Kendati demikian, andaikata Dropbox bangkrut dan saya harus beralih ke layanan cloud storage lainnya, saya yakin saya masih bisa mendapatkan kemudahan yang sama dalam bekerja. Namun jujur saya tidak bisa membayangkan bagaimana jadinya andai tidak ada layanan cloud storage sama sekali.
Yang saya cari dari Dropbox sebenarnya sederhana sekali, yakni bagaimana layanan ini bisa membantu memuluskan proses gonta-ganti perangkat selama saya bekerja sambil merawat anak. Fakta bahwa semua file penting saya ter-backup di cloud saya anggap sebatas bonus, sebab saya pribadi lebih mementingkan aspek sinkronisasinya.

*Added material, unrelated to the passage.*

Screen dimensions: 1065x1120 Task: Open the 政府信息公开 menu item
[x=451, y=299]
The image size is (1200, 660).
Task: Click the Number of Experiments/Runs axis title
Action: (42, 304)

Ketik di laptop, lanjutkan di smartphone, lalu kembali lagi di laptop ketika ada kesempatan, semuanya tanpa mengharuskan saya repot-repot mengunduh file dan mengunggahnya kembali setelah diperbarui. Inilah yang akhirnya membuat saya begitu bergantung pada Dropbox.
Di samping itu, Dropbox juga berhasil mengubah kebiasaan saya menyimpan file di USB flash disk. Sekarang semua file penting dan yang perlu saya akses dari berbagai tempat tersimpan dengan rapi di Dropbox, dan sepertinya sudah sekitar tiga tahun sejak saya terakhir menggunakan flash disk.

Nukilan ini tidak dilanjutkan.